However, the more I think about it, the more I want to be able do describe the content of the image in a way that the computer can understand so I can weed out duplicates. By this I don't mean exact duplicate, since I already weed them out with a script using a MD5 checksum, but rather the same image content in a diffrent size or maybe scanned by another person (diffrent colors). Sort of query by image content kind of thing.

I thought of creating some sort of representation for each image and store it in the database, then create a representation for each new image i get, compare this to the ones stored in the db, and have the program yell "Hey, t0mas you've already got that one! I'm 98% sure of that." at me if I already have a image that is 98% the same (content wise).

My problem is that I'm all lost in this area. I've searched for algorithms for this kind of stunt, but found none. I've found some papers describing the general concepts of this but no gory details. There are some software out there that can do object reconition on images, but this seems like an overkill for my little app (and I haven't found any with an open api) since I only want weed out duplicates.

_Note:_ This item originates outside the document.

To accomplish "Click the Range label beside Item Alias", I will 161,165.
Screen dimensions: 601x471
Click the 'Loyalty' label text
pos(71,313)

I havn't done anything like this before so now I'm asking you all: Has anyone done anything like this in perl? Have any algorithms or snippets to share? Any URLs to open source projects (with an api) that does this?

Thanks for your time.

/brother t0mas

Replies are listed 'Best First'.
Re: Query by Image Content
by Corion (Patriarch) on Jan 15, 2001 at 17:07 UTC

    You're going into an interesting area, information management, which will be interesting for the next 10 years in my opinion. I do my admin stuff for a small business (plug: navicon.de (german, not really useful except for the demo-download of Cernato)), who work in this field.

    To achieve meaningful results, you need two things :

    1. A fine categorization to find the differences between images
    2. A thesaurus to make searching and cross-linking more efficient

    Number 1, the fine categorization, can be helped by having your program ask you for the differences between two images every time there is a detected identity of more than (say) 75%. Either you claim that they are identical (and thus remove the image of lower preference) or you introduce a new criterion (or specify an existing criterion) to distinguish them.

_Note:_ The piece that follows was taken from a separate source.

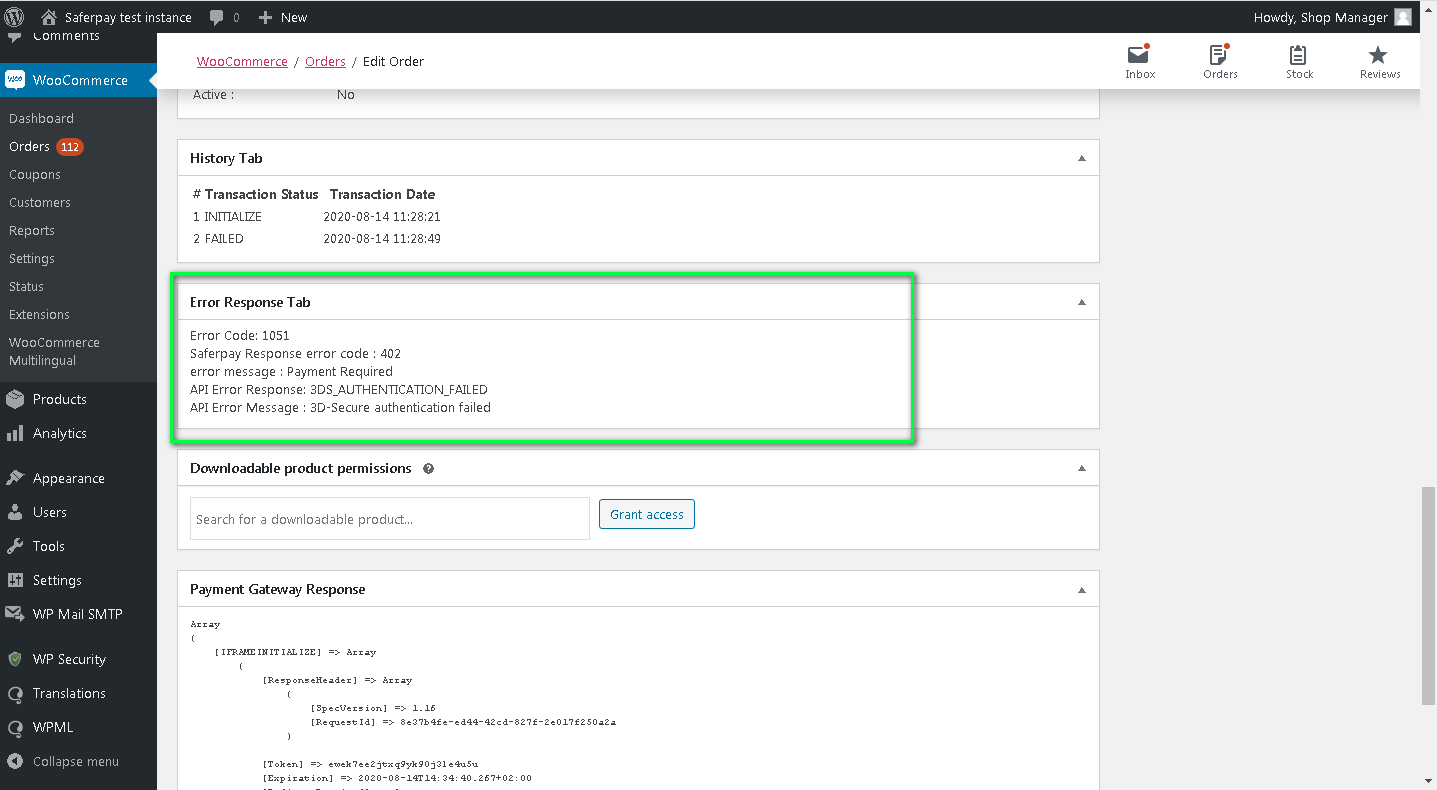1437x790 pixels.
Task: Collapse the Error Response Tab panel
Action: pyautogui.click(x=1081, y=302)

    Number 2, the thesaurus (a dictionary of synonyms, that is, of different words that mean the same thing), is used to create coarser granularities from the fine grained specifications. This helps to find, for example, images with a book on them, even though you only filed the image under "lexicon" (bad example, but I can't think of a good one right now.

    Of course, the coolest thing would be a file system based on this concept - taking the need of paths and the ilk away from the user, making it possible to concentrate on the file content rather than the semantics and syntactic administrivia of file management...

Re: Query by Image Content
by Braindead_One (Monk) on Jan 15, 2001 at 19:56 UTC
    There is a project called "GiST" which is about indexing various types of data in a Database.
    One part of this Project is a system called "Blobworld" which allows the user to search for similar images by selecting and rating regions of an existing Image. I don't know how "Perlish" this one is, but it could be worth a view.
    You can find the Project here.
    And here you can test Blobworld.

    Hope this helps you
    Braindead One
Re: Query by Image Content
by IndyZ (Friar) on Jan 15, 2001 at 23:38 UTC
    You have chosen a very difficult project for yourself. Your project (automatically recognizing similar images) is the type of problem that comp-sci graduate students write doctoral thesis about. It is unbelievably difficult to have computers recognize images.

    Your program would probably look for distinctive features of the images. Probably simple shapes. The line of the horizon in a shot of the desert. The circle of a noon sun. The rectangle of a television screen. Then, you would compare these shapes to a precompiled database of your other images.

    Unfortunately, there are still problems with this approach. Users might have scanned at a different magnification or resolution. Their scan might be cropped differently. Of course, the most daunting challenge is how to program a computer to recognize shapes in an image. I, personally, can't even begin to think of how to do this.

    --
    IndyZ